Le dije al otro pelotudo que no teníamos que venir a las puertas de Barad – dûr. Creo que estoy herido, me siento muy cansado. Los ojos se me cierran. Creo que me voy a…

Siento el sol atravesándome los párpados. Abro los ojos y el sol me acribilla con mil destellos, me dispara, me fulmina. Lo que en verdad termina de despertarme es esa piedra que me impacta en la espalda. Siento el vuelo del nazgûl, detrás de mí; los cuernos llamando a las huestes de Sauron y las risas de los orcos. Me doy vuelta y no hay nazgûl. Es el Sarmiento diesel que se pierde hacia Luján. El llamado del cuerno es el silbato que hace sonar en cada paso a nivel. Tampoco hay orcos; son dos pelotudos que se cagan de risa de mí desde una de las ventanillas del último vagón. Me toco la espalda, es un asco. Saco la mano embadurnada en no sé qué mierda. La piedra es un vaso de yogur a medio consumir que se reventó en mi espalda. Delante de mí no hay Torre Oscura, es la torre del embarcadero de Francisco Álvarez desde donde anoche me observaba el ojo Sauron. ¡La puta madre! ¡Algún gil me afanó las zapatillas y el celular!

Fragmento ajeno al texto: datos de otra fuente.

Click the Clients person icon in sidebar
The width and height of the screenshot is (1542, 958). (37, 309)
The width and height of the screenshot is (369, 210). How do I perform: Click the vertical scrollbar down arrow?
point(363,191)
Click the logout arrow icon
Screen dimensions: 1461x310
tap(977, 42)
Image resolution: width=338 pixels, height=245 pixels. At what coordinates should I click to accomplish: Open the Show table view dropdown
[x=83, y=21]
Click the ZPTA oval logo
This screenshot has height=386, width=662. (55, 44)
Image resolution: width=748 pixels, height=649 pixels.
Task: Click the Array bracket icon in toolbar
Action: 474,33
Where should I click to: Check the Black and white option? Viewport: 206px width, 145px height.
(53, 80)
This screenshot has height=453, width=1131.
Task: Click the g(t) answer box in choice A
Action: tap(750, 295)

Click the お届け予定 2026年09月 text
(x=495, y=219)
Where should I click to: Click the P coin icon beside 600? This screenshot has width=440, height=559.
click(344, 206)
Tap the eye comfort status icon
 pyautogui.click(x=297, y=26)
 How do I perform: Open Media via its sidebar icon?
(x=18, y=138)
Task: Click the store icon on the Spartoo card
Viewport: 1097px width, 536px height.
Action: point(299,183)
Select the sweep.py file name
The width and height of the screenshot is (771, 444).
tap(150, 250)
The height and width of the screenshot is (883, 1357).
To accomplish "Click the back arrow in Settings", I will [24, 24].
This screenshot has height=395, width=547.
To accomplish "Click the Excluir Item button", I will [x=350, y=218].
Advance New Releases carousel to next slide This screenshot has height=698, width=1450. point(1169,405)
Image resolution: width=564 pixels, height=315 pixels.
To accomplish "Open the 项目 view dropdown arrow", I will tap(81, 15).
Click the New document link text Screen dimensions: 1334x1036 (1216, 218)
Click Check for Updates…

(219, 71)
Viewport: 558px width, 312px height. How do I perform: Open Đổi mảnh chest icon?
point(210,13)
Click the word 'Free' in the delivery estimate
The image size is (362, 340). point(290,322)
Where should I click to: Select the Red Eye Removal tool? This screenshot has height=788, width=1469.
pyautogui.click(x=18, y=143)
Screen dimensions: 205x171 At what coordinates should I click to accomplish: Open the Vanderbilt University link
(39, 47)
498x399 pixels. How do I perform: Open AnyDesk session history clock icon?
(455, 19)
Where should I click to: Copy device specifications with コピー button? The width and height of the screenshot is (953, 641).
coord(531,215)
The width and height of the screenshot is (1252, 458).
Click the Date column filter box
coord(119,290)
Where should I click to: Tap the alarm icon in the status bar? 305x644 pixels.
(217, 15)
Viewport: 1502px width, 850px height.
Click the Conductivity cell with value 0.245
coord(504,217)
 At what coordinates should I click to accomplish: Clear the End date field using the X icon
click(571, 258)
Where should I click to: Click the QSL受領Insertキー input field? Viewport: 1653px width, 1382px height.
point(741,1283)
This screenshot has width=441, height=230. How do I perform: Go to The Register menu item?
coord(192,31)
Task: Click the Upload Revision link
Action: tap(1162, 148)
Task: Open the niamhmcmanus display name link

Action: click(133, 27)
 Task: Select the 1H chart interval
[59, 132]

Anoche corrí como veinticinco cuadras huyendo de los orcos. Aunque debieron ser los giles que me afanaron. Creo que con Mati nos pasamos de rosca ¿Semillas de qué mierda, nos clavamos con el vino? A mí dejame con la pasta ¡Qué mal siento, por Dios! Voy a tener que leer menos o dejar de tomar por un tiempo. Sí. Así no puedo seguir. Esto es una mierda.

Hace dos años que la pasta me lleva de las narices por bosques infestados de orcos, reinos gobernados con mano de hierro y comarcas mágicas. Aunque cuando no tomaba igual lograba ingresar a esos mundos. No recuerdo cómo lo hacía, pero podía ¿Cuál era la puerta? Bah… me importa en huevo ¡¡¡Mati!!! Uh, perdón doña, la confundí. Creo que me fui al carajo. Necesito un pase ya y no tengo un mango. Me parece que hoy vendo todos mis libros.

(*) El autor: Rogelio Oscar Retuerto, (Hurlingham, Buenos Aires, 1972) Reside en Moreno. Dirige la revista digital Cruz Diablo. Alternó su infancia entre el conurbano bonaerense y el paraje montaraz de Mailín en Santiago del Estero. La mitología americana y las creencias populares adquirieron un papel de relevancia en su formación literaria, así como la narrativa oral. Ha brindado charlas y talleres sobre mitología americana en el ciclo denominado “Fauna de las tinieblas”. Sus obra la componen cuentos de terror y ciencia ficción y novelas cortas de fantasía y ciencia ficción. Es al autor de la Saga de Fantasía Épica Historias de la Gran Tierra (“Las Tierras de Thian”).